Indian rupee fell past the psychologically crucial mark of 85 a dollar at open after the dollar index touched the highest level in over two years. The index rose and pressured emerging–market currencies as the US Federal Reserve guided for fewer rate cuts.
Rupee started the day 8 paise weaker against the US dollar at 85.04. However, high demand for the greenback took the Indian unit to a record low of 85.07 against the US dollar shortly after open, according traders in the forex markets.
The Indian unit was trading 85.06 a dollar as of 09:49 a.m. The rupee settled at 84.996 a dollar on Wednesday.
"Forex market is fully reacting to hawkish Fed, which has said it will have two rate cuts in the coming financial year. The dollar has gained strength against major currencies. It's trading above 108 level. It's just the reaction to that," a dealer from a big state–owned bank said.
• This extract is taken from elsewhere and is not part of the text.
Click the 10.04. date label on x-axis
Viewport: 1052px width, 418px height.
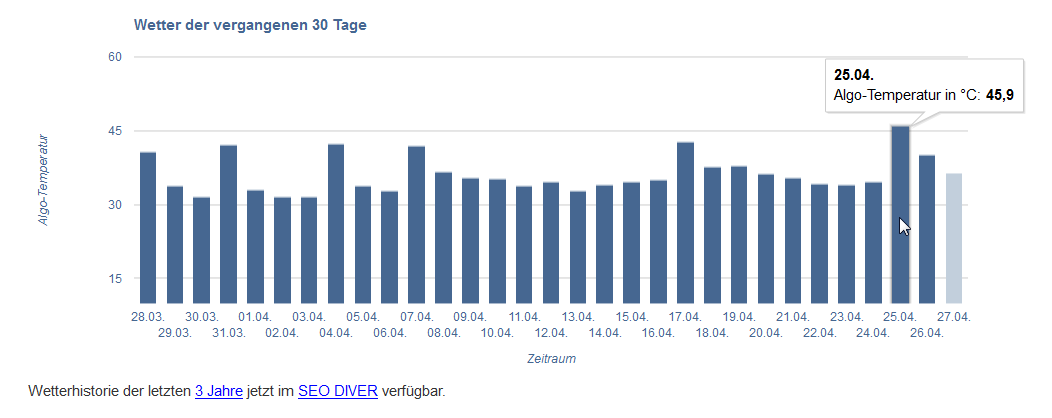(x=497, y=332)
The Fed official reduced their rate cut projection for 2025 to 50 basis points compared to 100 basis points earlier. The central bank also raised inflation projection to 2.5% compared 2.1% earlier.
Following the hawkish tone of the US rate-setting panel, the dollar index jumped 1.23% to 108.27, touching the highest level since Nov. 11, 2022. The index was trading 0.06% higher at 108.10 as of 09:49 a.m.
Some traders said the Reserve Bank of India likely have sold the US unit to protect the Indian unit from a runaway depreciation.
Markets are going to be volatile on Thursday. Stability is expected after half way through the day, the dealer from a state-owned bank said. The Indian unit is expected to trade between 85.00 and 85.20 a dollar.